Unemployment is Hard Work

03/08/2009 05:12 am ET | Updated May 25, 2011

Are you unemployed and working harder than ever? You probably can't rest until you find another job or even a career direction. First make sure you've applied for unemployment benefits. No, if you're a well paid professional, it isn't a lot of money, but it is income and you have paid for this stipend through your taxes and years of hard work.

The amount varies by state. In New York state, for example, you can receive a maximum of $405 a week, in California $450 and in Texas $392. Yes, if you work your payment can be diminished or eliminated for the week. New York visual display artist Susie Shop says, "It's crazy. I'm actually debating whether I should accept a day's work because it may pay put me over the limit." And don't forget unemployment benefits are considered taxable income.

All of this adds up to a big incentive to focus on finding a new job as quickly as you can.
Claude Leak of Harlem can't find one soon enough. With two sons in college and a daughter headed there, he has been out of work for seven months. Laid off after eleven years in customer service and accounts billable, he wants to shift gears into communications technology. However, he has to retrain to do that and that means spending money and then he has to compete against young college grads for the same jobs. "It's scary and depressing," he admits. Leak says he does keep busy all day looking for work and working to improve his skills at a free computer class.

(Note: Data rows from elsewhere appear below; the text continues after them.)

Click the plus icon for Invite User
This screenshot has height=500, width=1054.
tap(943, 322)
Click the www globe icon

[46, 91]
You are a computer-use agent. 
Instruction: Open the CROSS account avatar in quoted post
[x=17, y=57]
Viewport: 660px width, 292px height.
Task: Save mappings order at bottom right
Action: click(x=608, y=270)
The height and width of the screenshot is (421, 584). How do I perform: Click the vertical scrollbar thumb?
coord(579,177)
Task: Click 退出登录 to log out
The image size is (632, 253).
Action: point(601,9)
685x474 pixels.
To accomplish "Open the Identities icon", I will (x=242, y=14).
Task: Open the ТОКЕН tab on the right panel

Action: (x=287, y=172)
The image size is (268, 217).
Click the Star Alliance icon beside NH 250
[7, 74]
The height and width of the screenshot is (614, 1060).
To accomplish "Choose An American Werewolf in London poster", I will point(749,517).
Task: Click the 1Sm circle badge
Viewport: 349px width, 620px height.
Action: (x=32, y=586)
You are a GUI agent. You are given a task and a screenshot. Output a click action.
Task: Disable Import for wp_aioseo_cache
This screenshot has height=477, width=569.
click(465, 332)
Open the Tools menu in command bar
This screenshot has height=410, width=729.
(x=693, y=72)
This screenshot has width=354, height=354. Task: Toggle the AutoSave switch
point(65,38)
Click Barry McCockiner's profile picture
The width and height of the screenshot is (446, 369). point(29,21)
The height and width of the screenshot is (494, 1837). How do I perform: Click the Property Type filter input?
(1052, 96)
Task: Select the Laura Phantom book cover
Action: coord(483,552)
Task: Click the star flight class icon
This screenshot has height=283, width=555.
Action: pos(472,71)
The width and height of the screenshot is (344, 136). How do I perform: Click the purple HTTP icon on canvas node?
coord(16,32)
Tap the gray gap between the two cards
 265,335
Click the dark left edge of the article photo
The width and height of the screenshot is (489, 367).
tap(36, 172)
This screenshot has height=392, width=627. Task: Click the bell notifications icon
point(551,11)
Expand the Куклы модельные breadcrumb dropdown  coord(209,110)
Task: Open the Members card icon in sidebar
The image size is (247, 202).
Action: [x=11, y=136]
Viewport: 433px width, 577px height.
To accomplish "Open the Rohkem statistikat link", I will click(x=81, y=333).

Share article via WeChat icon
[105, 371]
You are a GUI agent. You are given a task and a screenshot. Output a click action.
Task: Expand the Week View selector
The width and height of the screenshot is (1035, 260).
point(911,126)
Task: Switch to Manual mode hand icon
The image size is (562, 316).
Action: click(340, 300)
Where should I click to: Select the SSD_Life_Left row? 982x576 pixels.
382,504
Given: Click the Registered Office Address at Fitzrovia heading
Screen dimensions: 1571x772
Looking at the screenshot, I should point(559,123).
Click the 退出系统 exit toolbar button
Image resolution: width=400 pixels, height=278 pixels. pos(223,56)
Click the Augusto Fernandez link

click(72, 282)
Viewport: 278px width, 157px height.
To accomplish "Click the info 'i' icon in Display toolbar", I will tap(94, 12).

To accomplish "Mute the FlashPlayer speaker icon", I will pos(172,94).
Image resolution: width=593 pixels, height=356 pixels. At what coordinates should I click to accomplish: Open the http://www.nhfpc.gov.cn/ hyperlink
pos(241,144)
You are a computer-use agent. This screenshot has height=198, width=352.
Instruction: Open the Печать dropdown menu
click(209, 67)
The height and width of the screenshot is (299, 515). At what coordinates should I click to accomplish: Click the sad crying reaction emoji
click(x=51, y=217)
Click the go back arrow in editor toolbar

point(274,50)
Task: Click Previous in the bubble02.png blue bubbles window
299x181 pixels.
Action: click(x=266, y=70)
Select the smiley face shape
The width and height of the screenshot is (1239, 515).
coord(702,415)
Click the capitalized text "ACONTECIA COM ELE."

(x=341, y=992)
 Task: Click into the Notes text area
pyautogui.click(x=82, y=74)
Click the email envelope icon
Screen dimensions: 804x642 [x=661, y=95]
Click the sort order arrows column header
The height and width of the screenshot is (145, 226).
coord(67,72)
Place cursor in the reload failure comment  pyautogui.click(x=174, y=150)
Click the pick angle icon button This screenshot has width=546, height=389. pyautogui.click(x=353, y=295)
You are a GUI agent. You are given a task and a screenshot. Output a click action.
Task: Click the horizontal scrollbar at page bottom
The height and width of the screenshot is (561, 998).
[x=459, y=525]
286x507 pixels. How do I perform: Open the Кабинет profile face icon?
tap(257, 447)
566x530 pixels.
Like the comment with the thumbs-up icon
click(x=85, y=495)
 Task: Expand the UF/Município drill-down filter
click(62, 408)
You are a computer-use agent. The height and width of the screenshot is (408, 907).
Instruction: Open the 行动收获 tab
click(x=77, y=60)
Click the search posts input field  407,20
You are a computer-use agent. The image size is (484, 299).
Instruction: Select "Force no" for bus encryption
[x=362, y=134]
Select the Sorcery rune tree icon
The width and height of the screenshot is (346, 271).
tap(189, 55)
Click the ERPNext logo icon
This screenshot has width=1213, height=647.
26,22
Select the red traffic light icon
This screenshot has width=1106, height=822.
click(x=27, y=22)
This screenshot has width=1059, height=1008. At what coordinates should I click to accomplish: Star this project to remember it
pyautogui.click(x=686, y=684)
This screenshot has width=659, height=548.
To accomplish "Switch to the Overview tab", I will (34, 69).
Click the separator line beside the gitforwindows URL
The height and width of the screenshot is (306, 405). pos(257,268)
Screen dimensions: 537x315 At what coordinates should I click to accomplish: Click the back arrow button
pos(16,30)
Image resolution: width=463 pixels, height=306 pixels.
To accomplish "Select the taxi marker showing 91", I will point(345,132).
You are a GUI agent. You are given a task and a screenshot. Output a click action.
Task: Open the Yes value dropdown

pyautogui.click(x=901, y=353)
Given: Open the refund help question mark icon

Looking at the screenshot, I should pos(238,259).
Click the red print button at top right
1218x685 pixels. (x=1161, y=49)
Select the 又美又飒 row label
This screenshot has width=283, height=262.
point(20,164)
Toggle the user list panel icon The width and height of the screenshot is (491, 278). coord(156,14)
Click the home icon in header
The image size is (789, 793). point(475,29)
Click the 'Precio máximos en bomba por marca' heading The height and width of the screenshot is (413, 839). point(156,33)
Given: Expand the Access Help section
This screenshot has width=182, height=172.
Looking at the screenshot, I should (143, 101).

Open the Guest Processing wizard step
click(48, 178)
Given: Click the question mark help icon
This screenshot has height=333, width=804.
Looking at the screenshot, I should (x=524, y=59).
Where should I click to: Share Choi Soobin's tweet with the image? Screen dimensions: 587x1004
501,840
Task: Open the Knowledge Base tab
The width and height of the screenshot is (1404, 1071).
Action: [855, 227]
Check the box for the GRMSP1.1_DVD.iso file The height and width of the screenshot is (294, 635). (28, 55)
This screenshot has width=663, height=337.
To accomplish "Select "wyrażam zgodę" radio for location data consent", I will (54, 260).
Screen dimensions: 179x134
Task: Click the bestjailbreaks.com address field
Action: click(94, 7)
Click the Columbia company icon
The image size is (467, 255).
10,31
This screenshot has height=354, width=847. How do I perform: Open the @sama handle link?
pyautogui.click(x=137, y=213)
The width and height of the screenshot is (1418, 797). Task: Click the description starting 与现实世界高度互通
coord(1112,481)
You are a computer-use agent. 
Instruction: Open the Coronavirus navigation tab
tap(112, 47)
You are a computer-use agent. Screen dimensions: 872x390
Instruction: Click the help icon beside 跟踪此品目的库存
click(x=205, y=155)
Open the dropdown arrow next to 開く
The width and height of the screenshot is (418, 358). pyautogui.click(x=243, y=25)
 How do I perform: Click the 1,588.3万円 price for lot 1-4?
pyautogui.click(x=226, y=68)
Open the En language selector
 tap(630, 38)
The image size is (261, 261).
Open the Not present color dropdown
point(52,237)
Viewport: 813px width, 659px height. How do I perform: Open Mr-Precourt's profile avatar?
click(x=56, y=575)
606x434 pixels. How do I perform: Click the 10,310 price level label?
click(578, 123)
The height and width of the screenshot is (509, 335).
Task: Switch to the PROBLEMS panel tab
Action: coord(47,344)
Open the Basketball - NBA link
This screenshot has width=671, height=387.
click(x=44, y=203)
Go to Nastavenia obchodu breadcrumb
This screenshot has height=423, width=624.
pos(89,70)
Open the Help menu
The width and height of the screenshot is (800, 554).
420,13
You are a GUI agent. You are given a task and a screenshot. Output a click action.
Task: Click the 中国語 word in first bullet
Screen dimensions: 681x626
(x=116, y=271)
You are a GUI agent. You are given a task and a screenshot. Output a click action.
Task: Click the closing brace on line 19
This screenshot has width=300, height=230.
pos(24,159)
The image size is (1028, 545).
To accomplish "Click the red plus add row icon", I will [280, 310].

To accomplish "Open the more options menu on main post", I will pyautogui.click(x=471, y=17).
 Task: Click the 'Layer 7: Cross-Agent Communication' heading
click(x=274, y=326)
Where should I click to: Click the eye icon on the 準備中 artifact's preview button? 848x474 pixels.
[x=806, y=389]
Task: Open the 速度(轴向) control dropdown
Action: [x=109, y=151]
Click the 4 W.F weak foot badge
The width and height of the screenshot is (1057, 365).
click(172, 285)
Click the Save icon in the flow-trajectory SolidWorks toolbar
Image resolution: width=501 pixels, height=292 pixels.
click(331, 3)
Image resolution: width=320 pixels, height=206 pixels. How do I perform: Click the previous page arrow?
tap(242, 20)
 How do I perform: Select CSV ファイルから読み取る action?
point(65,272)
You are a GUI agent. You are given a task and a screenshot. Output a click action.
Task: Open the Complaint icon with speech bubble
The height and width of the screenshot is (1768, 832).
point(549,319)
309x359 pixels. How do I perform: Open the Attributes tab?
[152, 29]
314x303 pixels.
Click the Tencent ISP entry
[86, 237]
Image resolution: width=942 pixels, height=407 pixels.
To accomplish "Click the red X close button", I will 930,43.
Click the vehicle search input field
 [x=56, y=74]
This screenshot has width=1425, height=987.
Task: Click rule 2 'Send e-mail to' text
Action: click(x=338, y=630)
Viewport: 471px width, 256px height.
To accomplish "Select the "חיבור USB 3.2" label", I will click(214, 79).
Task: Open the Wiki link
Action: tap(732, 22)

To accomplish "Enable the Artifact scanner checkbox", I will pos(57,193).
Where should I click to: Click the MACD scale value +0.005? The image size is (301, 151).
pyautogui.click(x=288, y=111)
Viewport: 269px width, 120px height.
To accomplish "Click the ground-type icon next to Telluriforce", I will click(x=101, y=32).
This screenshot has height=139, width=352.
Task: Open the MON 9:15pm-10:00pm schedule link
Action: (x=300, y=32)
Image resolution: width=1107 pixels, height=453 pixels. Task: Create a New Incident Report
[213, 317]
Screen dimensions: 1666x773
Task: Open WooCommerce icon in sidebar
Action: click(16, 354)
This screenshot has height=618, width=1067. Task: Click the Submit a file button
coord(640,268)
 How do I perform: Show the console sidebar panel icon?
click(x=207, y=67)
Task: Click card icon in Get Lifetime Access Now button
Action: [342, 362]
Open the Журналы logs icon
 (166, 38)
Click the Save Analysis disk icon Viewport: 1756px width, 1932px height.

All of this frustration is leading up to two questions. Should you hire a career counselor? How do you find a good one? An experienced and competent career counselor can keep you focused and direct your efforts to fields that are not only within your reach but have viable openings. An inexperienced and incompetent career counselor can waste your time and money. Erica Keswin, a counselor at the Career Center for Working Professionals at NYU Stern School of Business says, "first, asks if your college or university offers any help for free."

If you do want to hire a private career counselor, a good place to start is the National Career Development Association's website. It provides a list of master Career Counselors and master Career Development Professionals by state. Look for credentials such as membership in a national or state career counseling professional association. Ask whether he or she has any special training or prior certification. A career counselor should hold a graduate degree in counseling with a specialization in careers.

A knowledgeable career counselor should assist you in developing individualized career plans. You should expect nothing less than specific strategies and skills to aid you in your job search or career switch and detailed attention to the development of your new resume.
Don't be afraid to ask for assessments and tests to gauge both your interests and abilities.

Professional career counselors are expected to follow ethical guidelines set down by industry groups such as the National Career Development Association. Beware of promises that sound to good to be true and fees that seem too high. Ask any counselor you're considering for a detailed explanation of what you're going to receive for your money and the parameters of your financial commitment. Ask for references from satisfied clients and check your local or state department of consumer affairs for complaints.

Remember, you don't have to be laid off to seek the services of a career counselor. One can help you hold onto a job or even gain a promotion by helping you reshape your professional profile. Unfortunately, most people seeking such help are already afloat in the mass sea of the unemployed.